Toward this end, I could not resist the impulse to sermonize my friend — what else is a priest to do? — catechizing him on the traditional father-role, steeped in our Jewish roots, wherein the father as family priest, is the one who instructs his children on religious tradition, how to pray and in opening up the Scriptures — lifting his whole family up in prayer. It’s a real leadership role and prepares the family for what they do, united with other families of faith, in communion of worship.

I think that now at least some families, discovering what learning — and praying — together can be like, may find a greater awareness that who they are together is much more than what they get or where they go, and that often takes them away from their communion. I don’t worry that the current restrictions on gatherings called social distancing need lead to social isolation, as my friend’s family experience illustrates. Nor do I think that the desire to celebrate and rally around an esteemed person — like the real Eucharistic presence of our Lord — will lose its luster. If anything, when the veil of fear of even leaving the house is lifted, who would want to sit home in front of a screen. Except after this, with families more in tune, they might actually enjoy praising and thanking God together. That is, after all, an Easter story.

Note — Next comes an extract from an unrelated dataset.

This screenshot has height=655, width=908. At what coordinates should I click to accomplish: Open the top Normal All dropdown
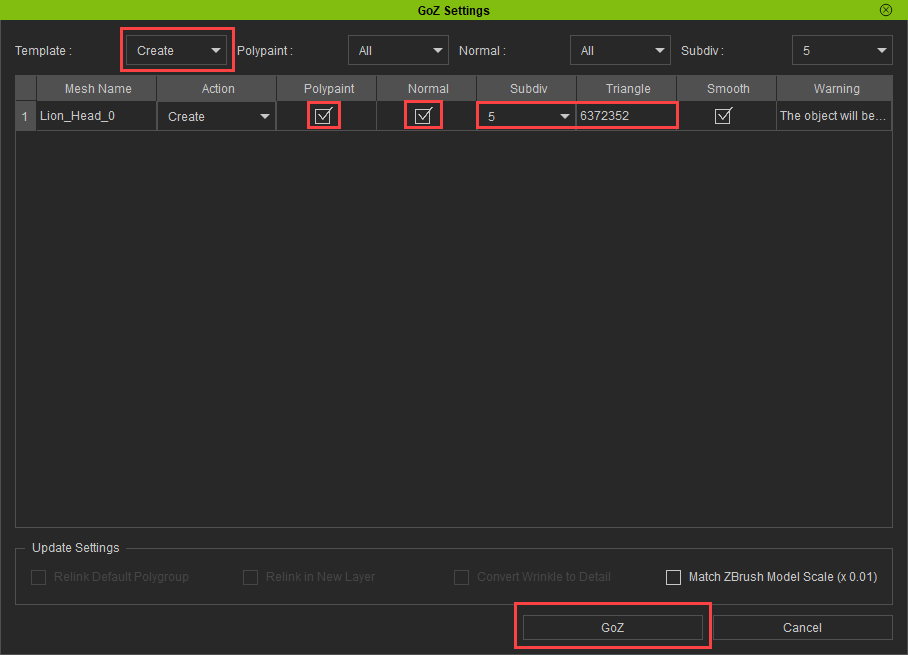[x=620, y=51]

Death and fear of death at first scattered the disciples of Christ, not to be found near the Cross when its shadow fell over their expectations, shattering their hopes in a trusted pattern that was suddenly disrupted. They thought it was all over when, in a flash, the Lord was gloriously present in their midst. Men who were huddling in fear a day before were suddenly running around in joy at the Good News that Christ is risen. Out of ashes, light quickens a dead world. The tomb is empty. There is no return to mere normal. Life not only wins. It is transformed!